## Given request 1
From the amendment text below, reproduce word for word the section that begins with the words containing "2. Amendment of" and ends with "amortization and (v)".
## Given request 2
Under the restated EBITDA definition in the amendment text below, list every item whose deducted amounts are added back to net income.

## Provided passage

## START

NOW, THEREFORE, for and in
consideration of the premises and mutual agreements herein
contained and for the purposes of setting forth the terms and
conditions of this Amendment, the parties, intending to be bound,
hereby agree as follows:
1. Incorporation of the
Agreement . All capitalized terms which are not defined
hereunder shall have the same meanings as set forth in the
Agreement, and the Agreement, to the extent not inconsistent with
this Amendment, is incorporated herein by this reference as though
the same were set forth in its entirety. To the extent any terms
and provisions of the Agreement are inconsistent with the
amendments set forth in Paragraph 2 below, such terms
and provisions shall be deemed superseded hereby. Except as
specifically set forth herein, the Agreement shall remain in full
force and effect and its provisions shall be binding on the parties
hereto.
2. Amendment of the
Agreement . The definition of the term “ EBITDA
” appearing in Paragraph 1.1 of the Agreement is
hereby amended and restated to read as follows:
“ EBITDA ” means,
with respect to any fiscal period of Borrower, Borrower’s
(a) net income for such period, plus (b) the
aggregate amounts deducted in determining such net income in
respect of (i) Interest Expense, (ii) federal and state income
taxes, (iii) depreciation, (iv) amortization and (v)
extraordinary losses minus (c) extraordinary gains, each
determined on a consolidated basis and in accordance with GAAP
consistently applied. Notwithstanding the foregoing, solely for
purposes of calculating EBITDA during the Borrower’s fiscal
year ended April 30, 2008, the Borrower may add back the
amount of non-cash charges taken against earnings during such
period as a result of the impairment of goodwill; provided,
however, that such add-back shall not exceed $9,300,000 in the
aggregate at any time.

## END

## Supplied information
## START

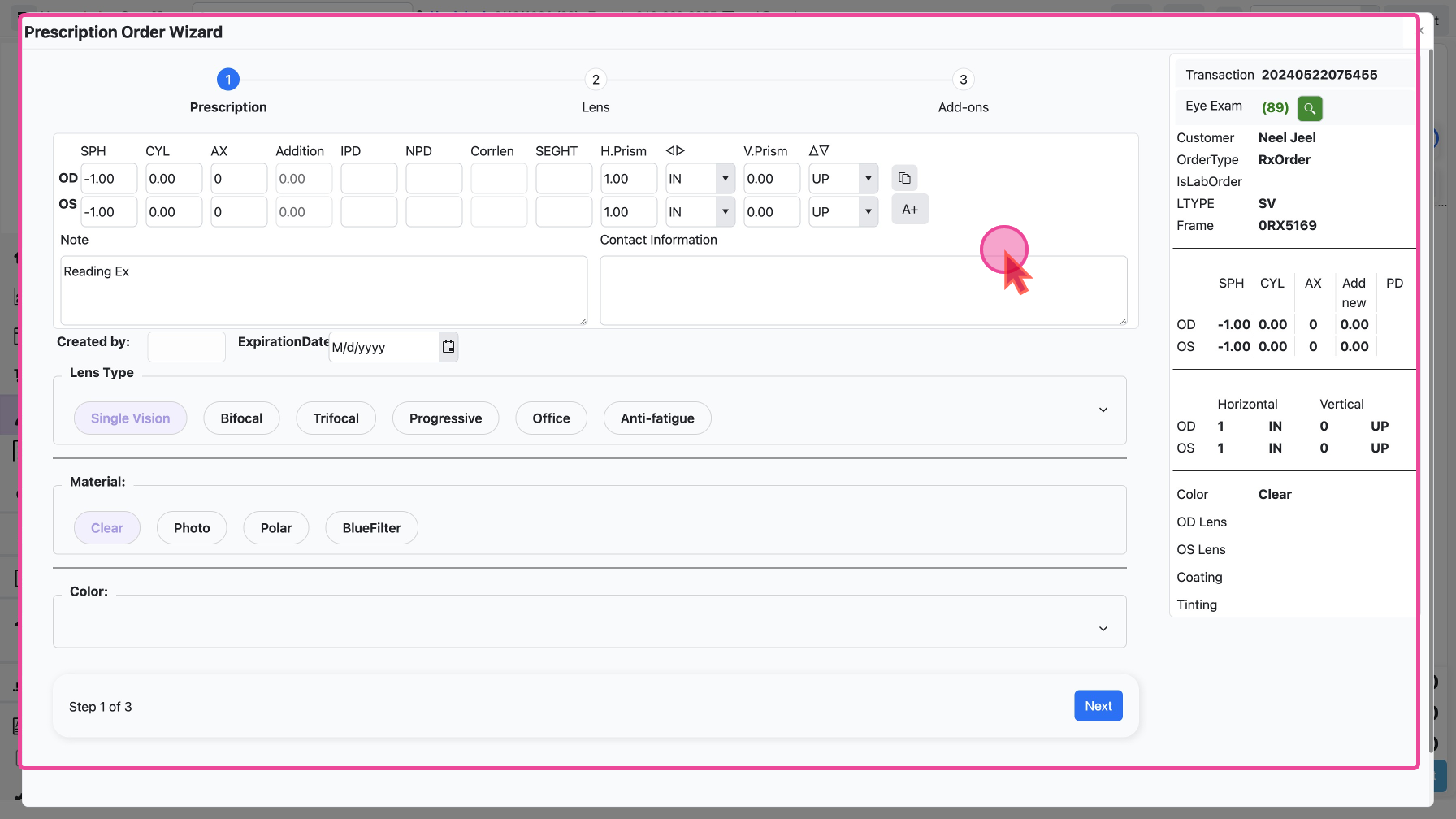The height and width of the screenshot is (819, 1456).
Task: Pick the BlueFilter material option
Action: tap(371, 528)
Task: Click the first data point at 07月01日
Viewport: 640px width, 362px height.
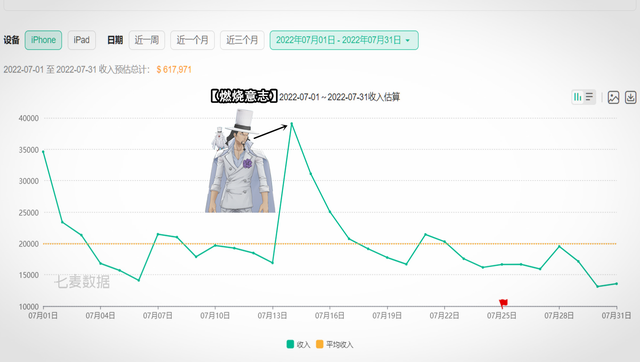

## END

## Written answer 1
2. Amendment of the
Agreement . The definition of the term “ EBITDA
” appearing in Paragraph 1.1 of the Agreement is
hereby amended and restated to read as follows:
“ EBITDA ” means,
with respect to any fiscal period of Borrower, Borrower’s
(a) net income for such period, plus (b) the
aggregate amounts deducted in determining such net income in
respect of (i) Interest Expense, (ii) federal and state income
taxes, (iii) depreciation, (iv) amortization and (v)

## Written answer 2
- Interest Expense
- Federal and state income taxes
- Depreciation
- Amortization
- Extraordinary losses